*Text*
[START]

After a string of hit 2D fighting games on the CPS-2 system (namely the Street Fighter, Alpha and Darkstalkers games), Capcom introduced its next (and final) generation of 2D arcade hardware in 1998. This would be known as the CPS-3 system.
The CPS-3 opened with Red Earth (Warzard). While Red Earth showcased impressive technology, boasting stunning visuals that far surpassed previous Capcom arcade games, it would only be a mild success, just like the board itself. In fact, the series that the CPS-3 board has become known for among its six total games are the Street Fighter III series which culminated in the critically acclaimed Street Fighter III: Third Strike. However, this article is about two little known unique fighting games for the CPS-3, JoJo’s Venture & JoJo’s Bizarre Adventure.

[END]

*Actions to take*
**A)** In the text about Capcom's CPS-3 hardware, which game launched the system?
**B)** Carry on the text about Capcom's CPS-3 hardware, picking up right after its last sentence.
The data after this has nothing to do with the text about Capcom's CPS-3 hardware.

Collected data entries
[START]

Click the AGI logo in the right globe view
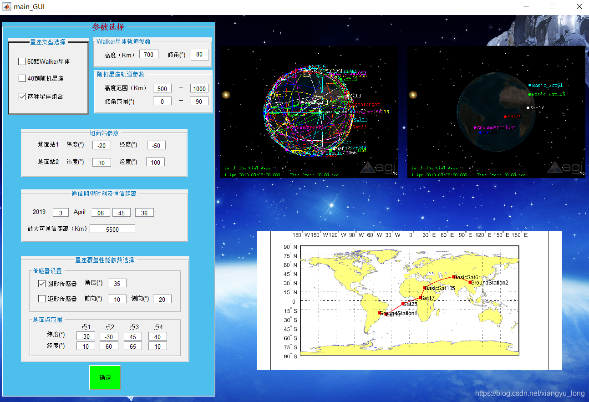 coord(567,167)
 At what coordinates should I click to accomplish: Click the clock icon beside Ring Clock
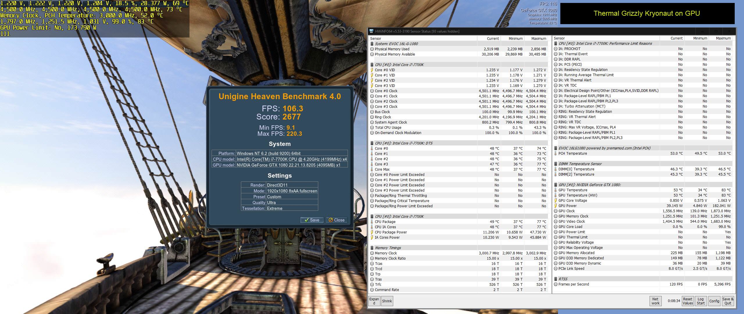tap(372, 117)
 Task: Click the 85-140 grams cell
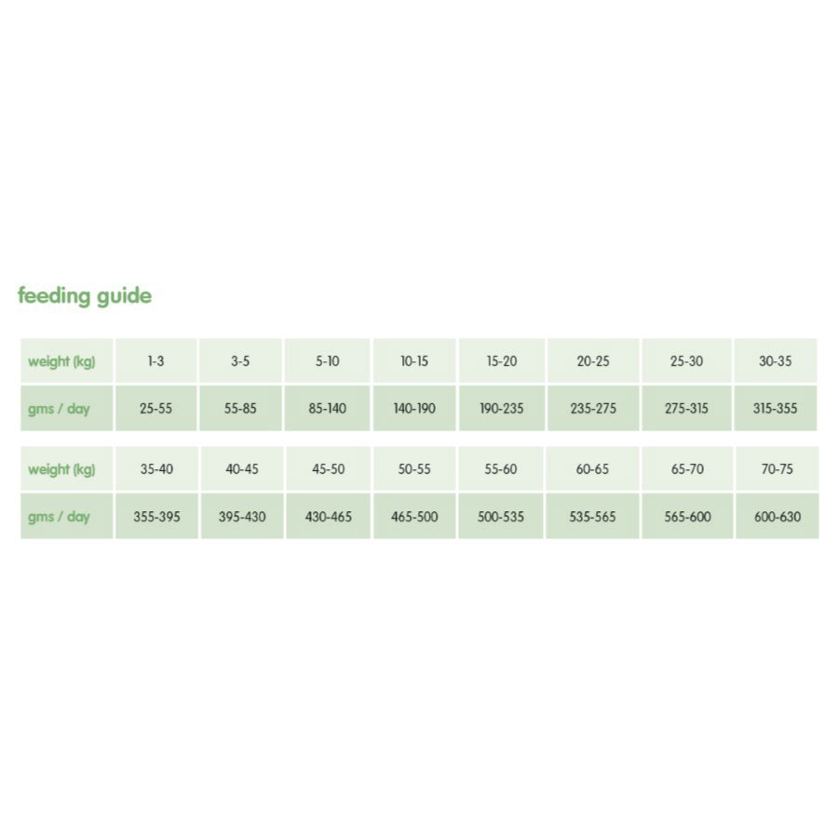(327, 408)
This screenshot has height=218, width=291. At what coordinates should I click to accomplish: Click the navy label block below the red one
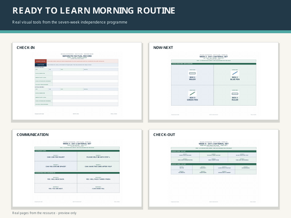pos(41,65)
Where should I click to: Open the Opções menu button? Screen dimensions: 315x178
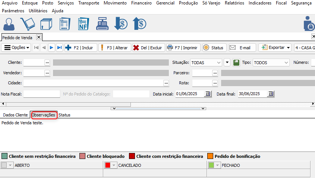point(17,48)
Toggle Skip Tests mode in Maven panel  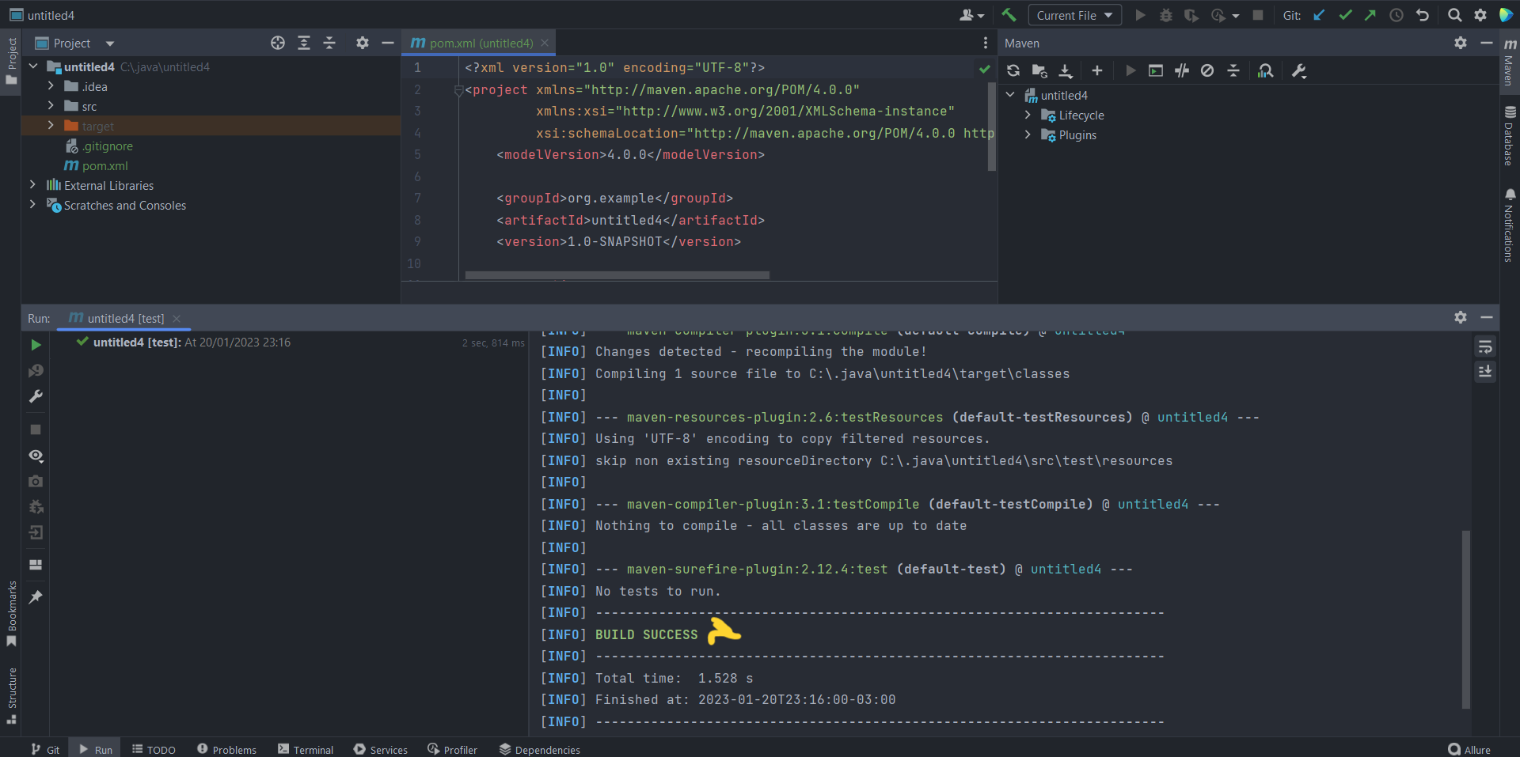1181,70
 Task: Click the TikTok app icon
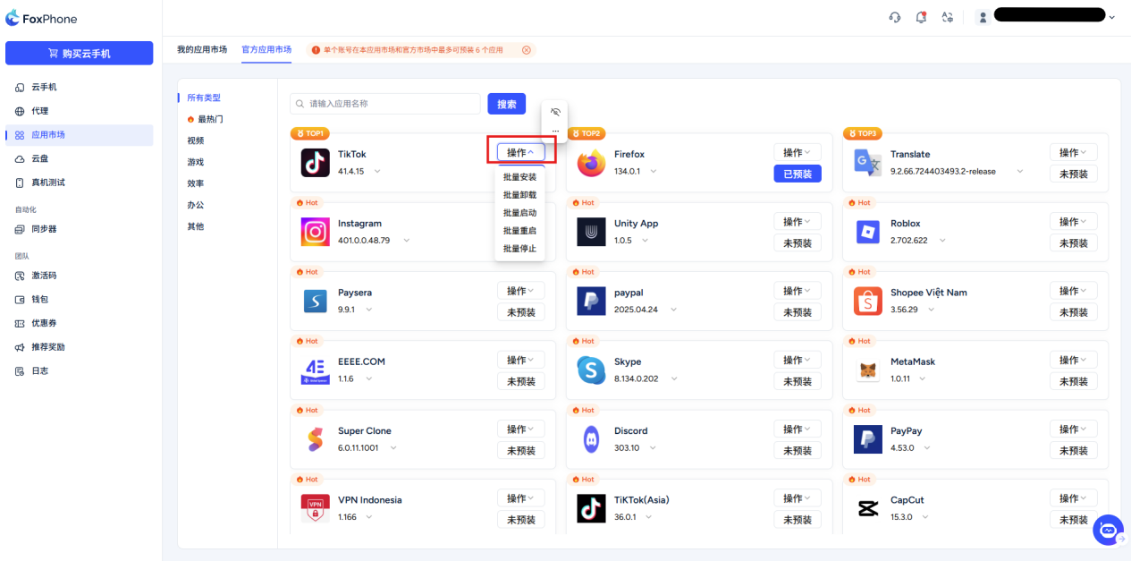[x=316, y=162]
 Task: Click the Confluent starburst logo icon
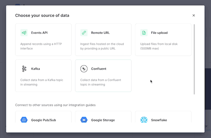point(84,69)
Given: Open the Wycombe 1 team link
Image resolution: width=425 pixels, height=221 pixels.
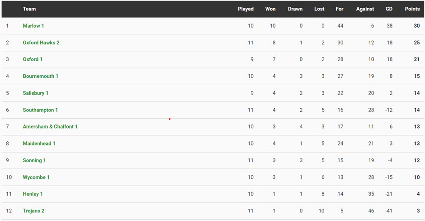Looking at the screenshot, I should click(x=36, y=177).
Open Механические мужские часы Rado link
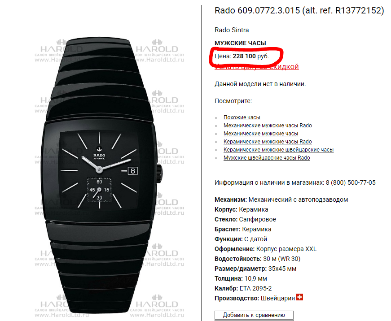The width and height of the screenshot is (391, 321). pos(268,125)
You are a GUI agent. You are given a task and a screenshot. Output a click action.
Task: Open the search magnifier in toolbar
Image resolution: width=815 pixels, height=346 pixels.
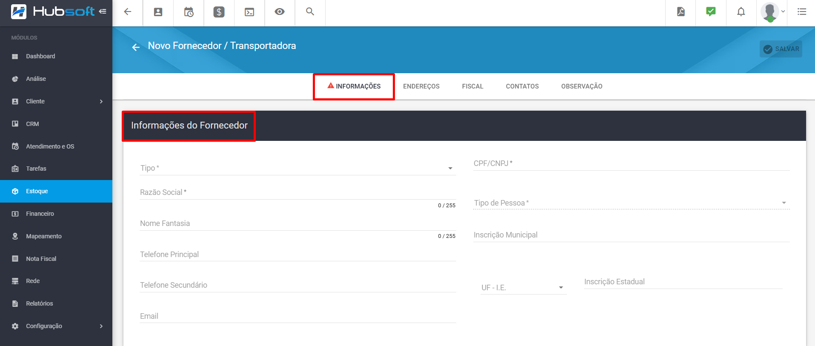pos(310,12)
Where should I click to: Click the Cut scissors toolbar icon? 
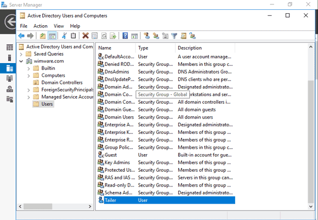tap(64, 36)
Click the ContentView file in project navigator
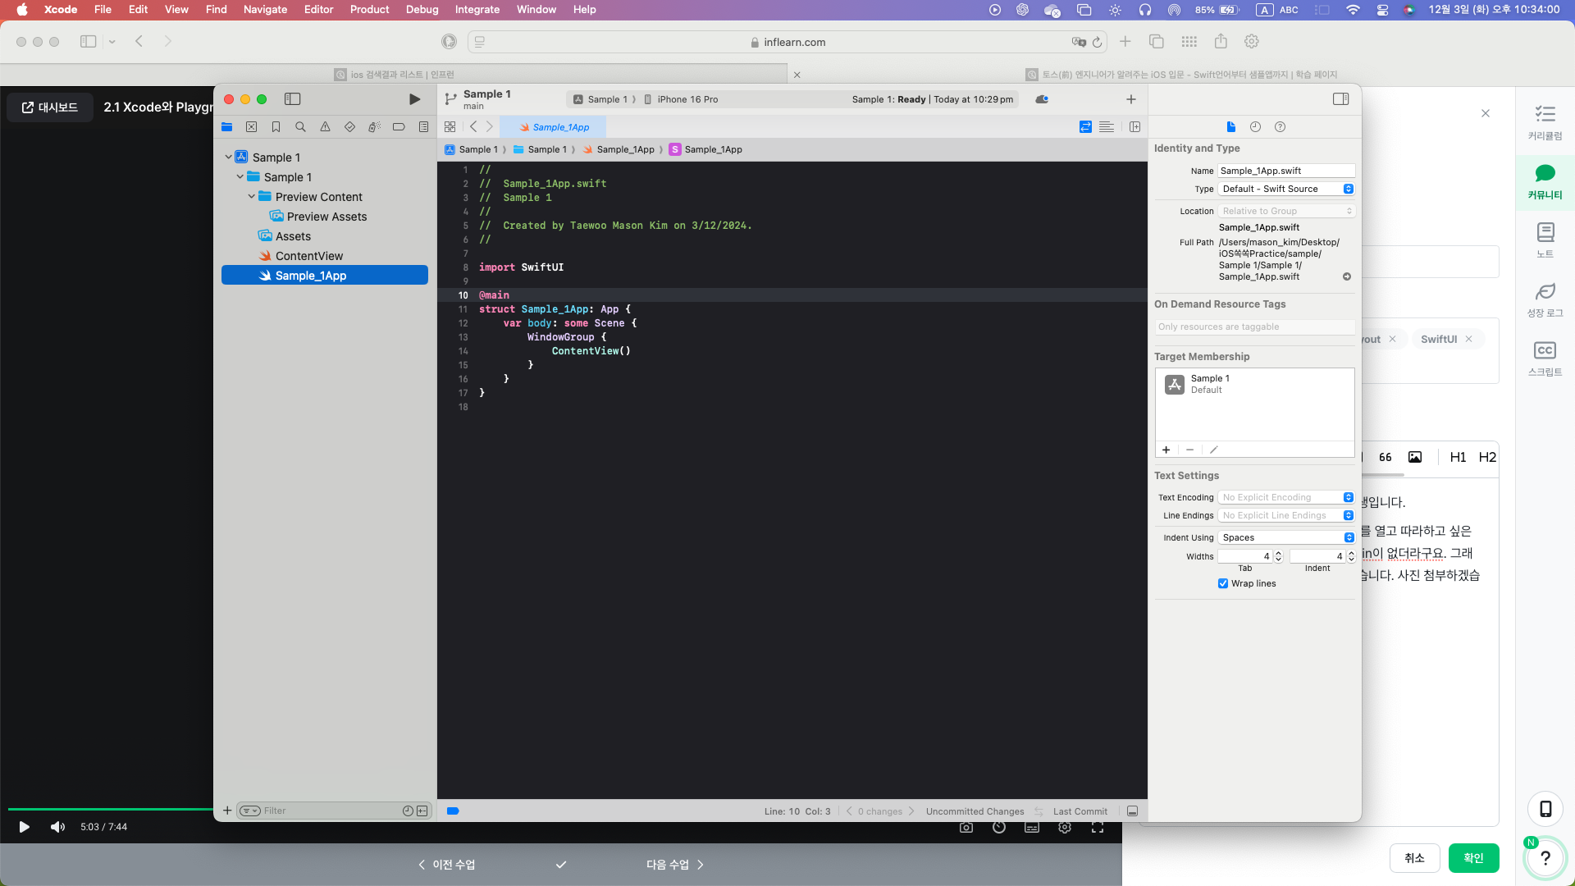The height and width of the screenshot is (886, 1575). (309, 255)
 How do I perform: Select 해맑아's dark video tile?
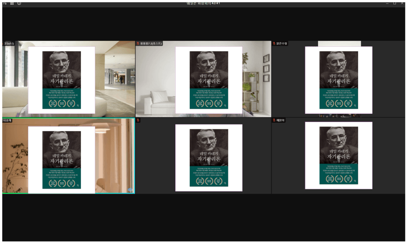[339, 156]
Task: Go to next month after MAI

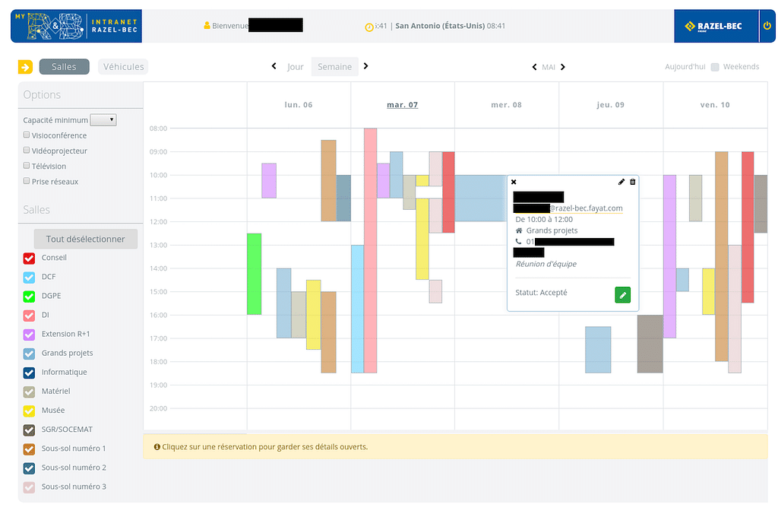Action: click(x=563, y=67)
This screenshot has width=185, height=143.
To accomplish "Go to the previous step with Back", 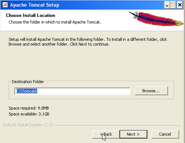I will (x=106, y=134).
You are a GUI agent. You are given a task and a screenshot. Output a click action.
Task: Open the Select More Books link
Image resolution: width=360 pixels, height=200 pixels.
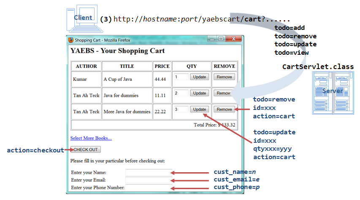91,138
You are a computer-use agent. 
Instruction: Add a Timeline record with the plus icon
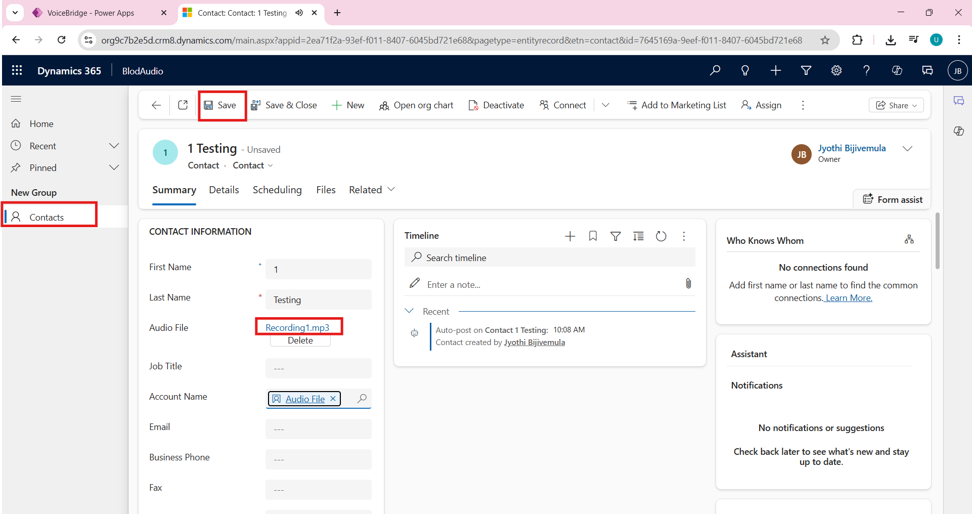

[END]

*Outputs for the tasks*
**A)** Red Earth (Warzard).

**B)**
Four years prior, in August 1992, Hirohiko Araki would finish the third part of his phenomenal hit manga JoJo’s Bizarre Adventure: Stardust Crusaders. It would star Jotaro Kujo and his grandfather Joseph Joester along with a group of comrades in their quest to defeat the evil Dio. Dio has been the arch-nemesis of the Joester’s for over 100 years. (This is covered in full in the first two parts of the manga.) The characters in JJBA:SC do battle using so-called Stands: spirits or powerful visions created by the users life energy. It is these stands and this arc of the manga on which the CPS-3 fighting games are based.
The game series had a star-studded development team, including notable Capcom staff such as Obata Shinichiro as planner (who would later work on Marvel Vs Capcom 2) and Noritaka Funamizu (of Street Fighter fame). JoJo author Hirohiko Araki also served as a consultant for the game. The series was developed by the team responsible for the Street Fighter 3 series.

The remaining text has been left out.